◆ Task list:
A - Quote everything in the direct attach cable text from "DAC (Direct Attach" down to "lack signal processing).".
B - List every column heading in the table in the direct attach cable text.

>> Begin Text

DAC (Direct Attach Cable / Direct Attach Copper) — directly attaches two devices via SFPs or QSFPs.
| DAC type | Description | Typical length | Latency | Power draw | Cost |
|---|---|---|---|---|---|
| Passive DAC | No amplification/signal modification | 0.5–3 m (1.5–10 ft) | Lowest | Minimal | Cheapest |
| Active DAC | Electronics for amplification/signal processing | 5–10 m (16–32 ft) | Slightly higher | Slightly higher (still less than fiber transceivers) | Higher than passive |
Both DAC types are copper, and therefore susceptible to EMI (passive DACs somewhat more so, since they lack signal processing).
AOC (Active Optical Cable) is the fiber equivalent of a DAC — a single cable with SFPs built directly into each end.

>> End Text
>> Begin Raw records

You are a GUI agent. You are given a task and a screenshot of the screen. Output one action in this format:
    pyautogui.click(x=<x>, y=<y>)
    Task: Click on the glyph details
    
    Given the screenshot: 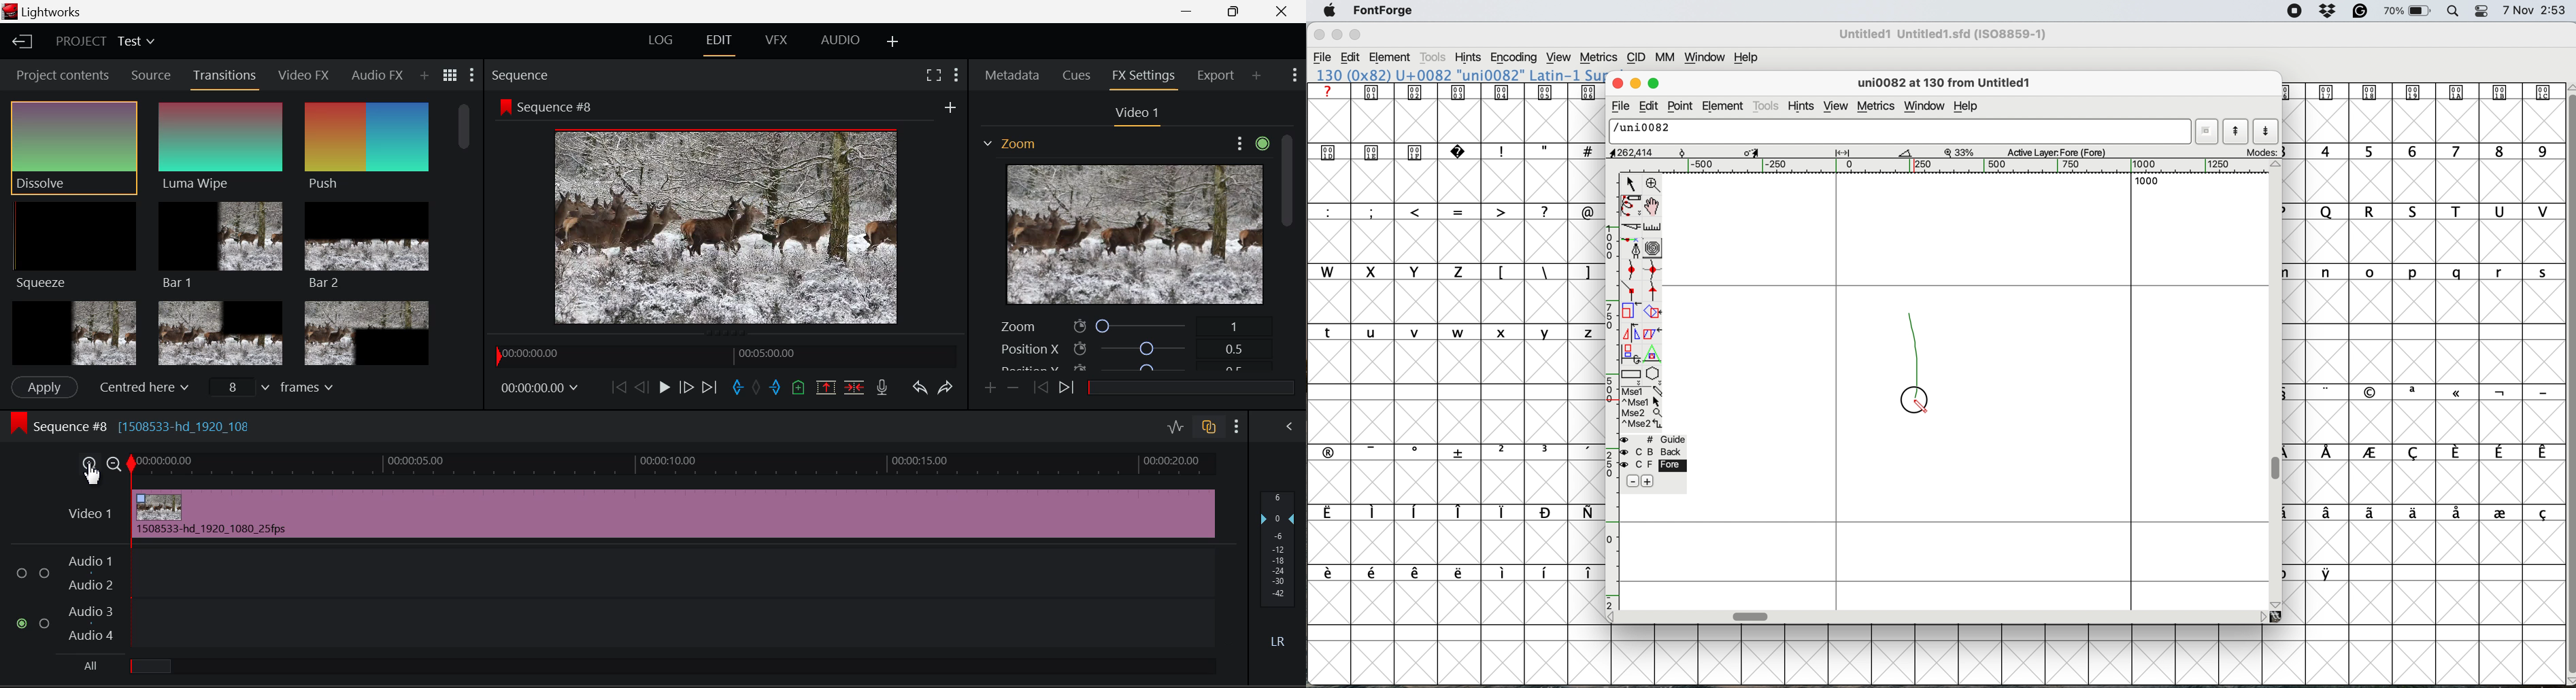 What is the action you would take?
    pyautogui.click(x=1950, y=84)
    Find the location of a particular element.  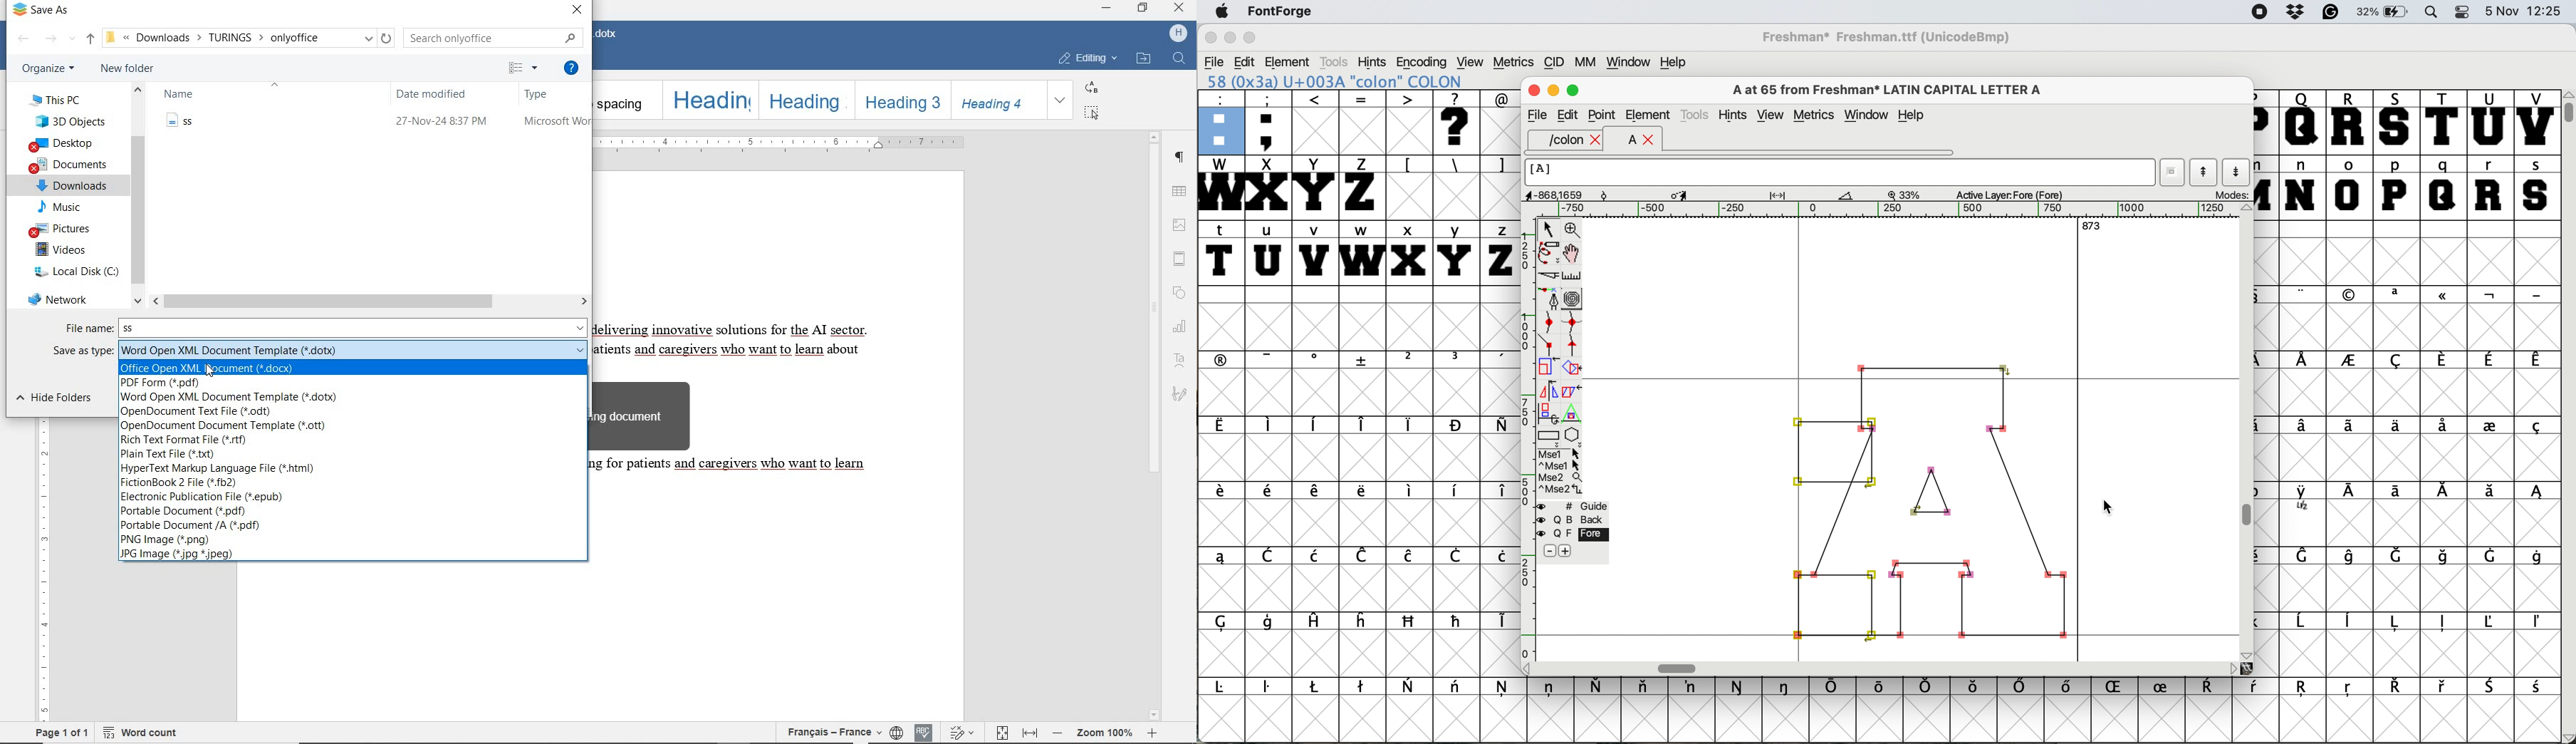

symbol is located at coordinates (2444, 686).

>> End Raw records

◆ Outputs by task:
A -
DAC (Direct Attach Cable / Direct Attach Copper) — directly attaches two devices via SFPs or QSFPs.
| DAC type | Description | Typical length | Latency | Power draw | Cost |
|---|---|---|---|---|---|
| Passive DAC | No amplification/signal modification | 0.5–3 m (1.5–10 ft) | Lowest | Minimal | Cheapest |
| Active DAC | Electronics for amplification/signal processing | 5–10 m (16–32 ft) | Slightly higher | Slightly higher (still less than fiber transceivers) | Higher than passive |
Both DAC types are copper, and therefore susceptible to EMI (passive DACs somewhat more so, since they lack signal processing).

B - DAC type, Description, Typical length, Latency, Power draw, Cost